Tags

, , , ,

Despite my opening title, I’m not going to wax lyrical about a Tammy Wynette classic or advise you to “stand by your man”.

No, instead I’d like to talk about that wonderful subject: weight. Post-baby weight, in fact.

It’s a tricky one. I’m like millions of other women in being unhappy with my size. I don’t know why exactly, I’m not big. In fact, I’m smaller than I was before I got pregnant with Frog. But still, I’m not happy.

It’s all the lumps and bumps, you see. Plus the fact I’m getting married in just over two months and have every intention of upstaging Kate Middleton as being THE bride of 2011.

I tried exercise. It didn’t go well; I wet my pants, farted publically and flashed a bare breast by accident. I tried dieting. That didn’t go well either. I fell face first onto some cake. And then some wine. And then some chocolate.

So now I’m thinking, well, what now?

And here’s the thing. I’ve decided not do anything. Nothing. Not a jot. I’m not going to worry about my body. I’m not going to obsess about the size of my wobbly arse or the less-than-flat shape of my belly.

It’s not because I’ve suddenly realised I look better than J-Lo and Pippa Middleton combined. I don’t. Nor have I suddenly grown to love those wobbly areas I hated before. I still dislike them rather a lot.

It’s because of this article.

I’m loathe to link to it, but I can’t very well write the rest of this post without you at least having a glimpse of what has triggered it in the first place.

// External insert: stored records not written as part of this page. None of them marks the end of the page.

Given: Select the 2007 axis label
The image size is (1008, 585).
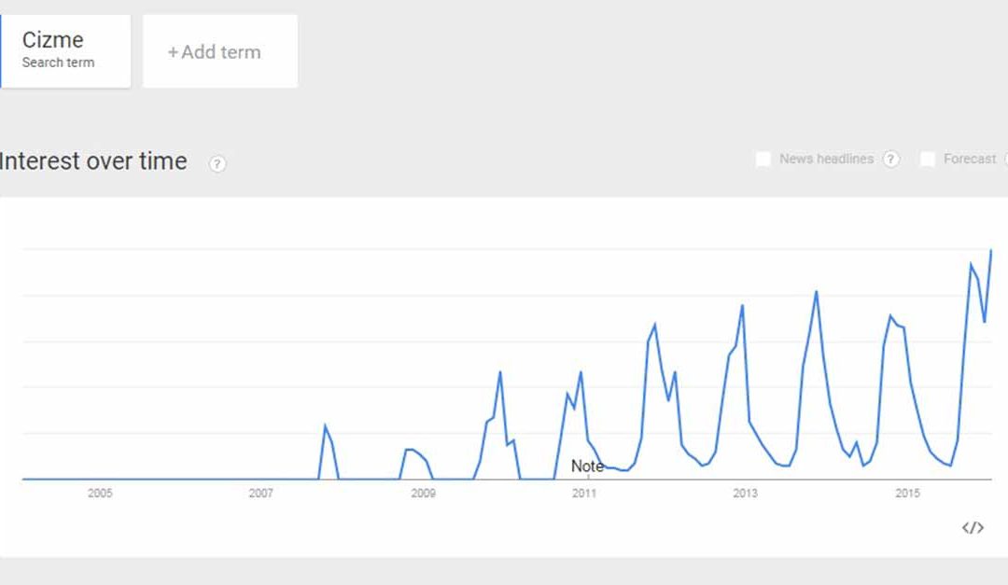Looking at the screenshot, I should tap(261, 494).
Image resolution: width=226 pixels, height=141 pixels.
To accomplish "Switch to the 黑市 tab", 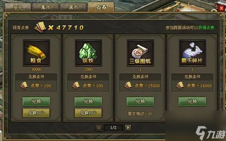I will pos(73,7).
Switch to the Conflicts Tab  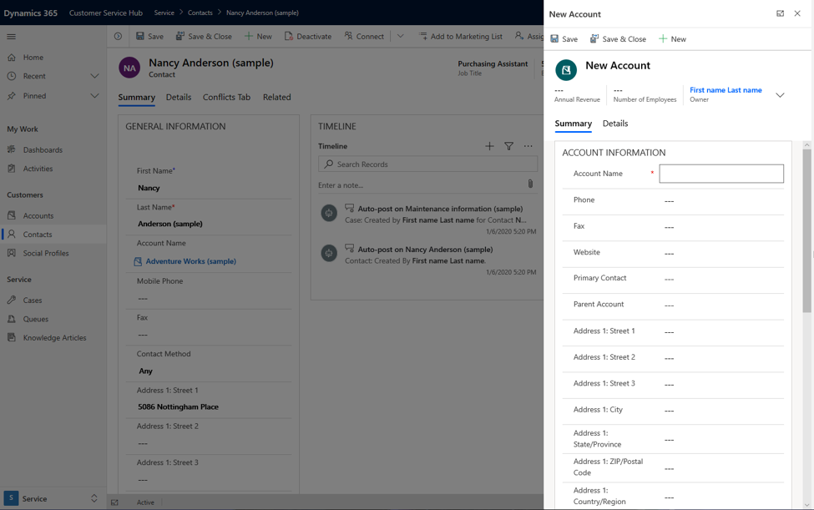click(x=226, y=97)
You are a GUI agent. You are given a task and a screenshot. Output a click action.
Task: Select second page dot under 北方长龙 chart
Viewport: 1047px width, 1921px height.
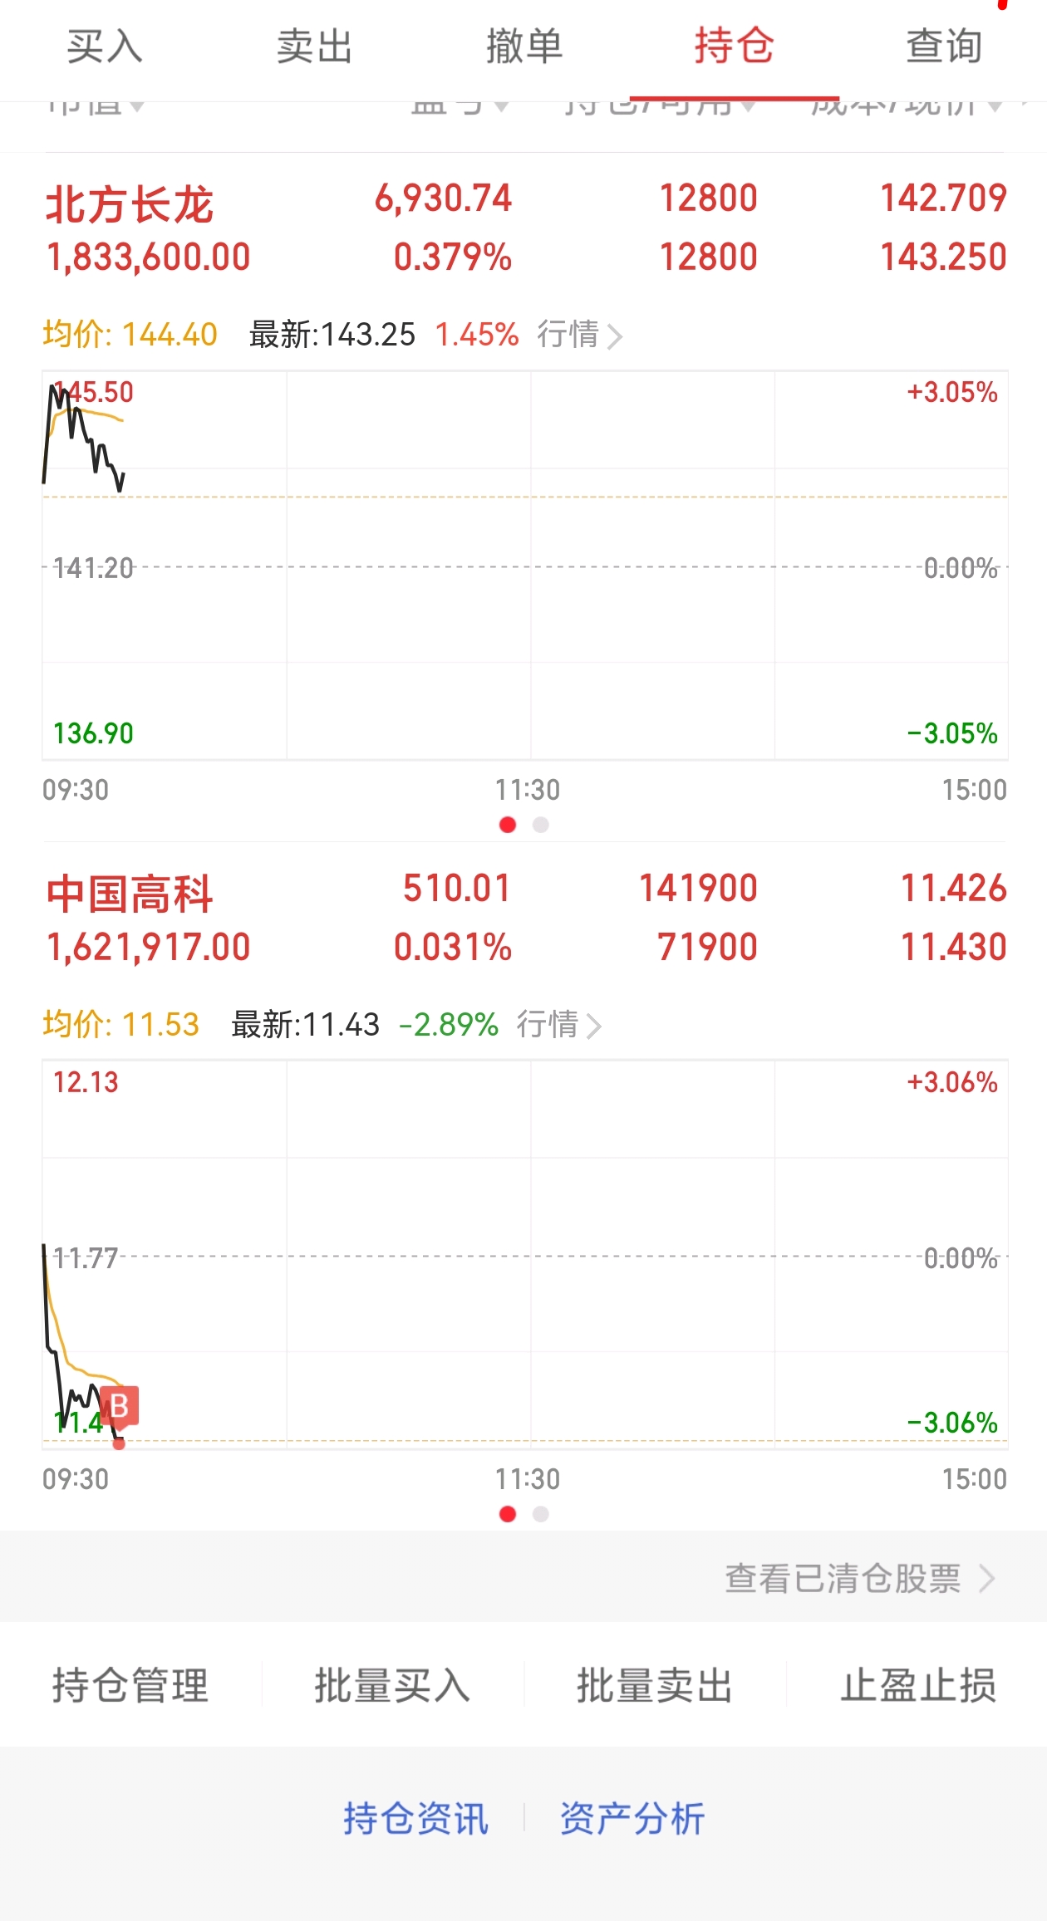coord(540,825)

Had a look? What do you think?

Personally, I don’t think it does anyone any favours.

First of all, the woman who’s featured (or rather, ridiculed) in this article is clearly in great shape. Especially when you consider she’s had two children, not that long ago. So I disagree with that bit for starters. Secondly, apparently she’s admitted to an eating disorder in the past. Which makes poking fun at her all the more cruel and unnecessary. And thirdly, why does it matter?

And that’s the thing I haven’t been able to get out of my head all day. Why does it matter? Not just that, but why does it matter to me?

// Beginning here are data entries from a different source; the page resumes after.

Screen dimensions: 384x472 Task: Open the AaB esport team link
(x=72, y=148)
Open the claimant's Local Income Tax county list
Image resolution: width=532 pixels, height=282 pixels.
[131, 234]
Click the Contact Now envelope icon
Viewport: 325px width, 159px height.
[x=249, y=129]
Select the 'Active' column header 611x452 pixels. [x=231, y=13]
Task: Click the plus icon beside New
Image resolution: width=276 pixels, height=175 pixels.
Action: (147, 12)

Is it because I’ve recently (yes I know she’s nearly one – but it still feels “recent” to me) had a baby myself? Is it because I’ve suddenly taken up my place in the sisterhood now I’m a mother? Is it because having a baby has made me ultra over-sensitive and a little bit moody?

I don’t think so. Or at least, I’m pretty sure the answer’s no to the first two questions.

Actually, I think the reason this article really gets to me is because I had a baby girl. A daughter. A daughter who will grow up to be  a teenager, to be a woman.

I don’t ever want her to hate her body. I don’t ever want her to feel too fat or too thin or too short or too tall. I want her to feel confident and comfortable and happy in who she is and what she looks like.

And articles like this really don’t help.

So that’s why I’ve decided to accept my own body, lumps and bumps and all. I eat healthily and attempt exercise. I’m not fat, but I’m not thin either. And that’s just how it is.

I’m going to quit moaning about not being the size of a supermodel and start leading my daughter by example. I’m going to start liking my body again, for what it is now. Not what it never will be.

And once I’ve completed that mission I’m going to don a very tiny cropped top and march up and down outside the offices of the Daily Mail. I bet they can’t wait.

 

 

*This post is for all the ladies in the MUMenTUM group.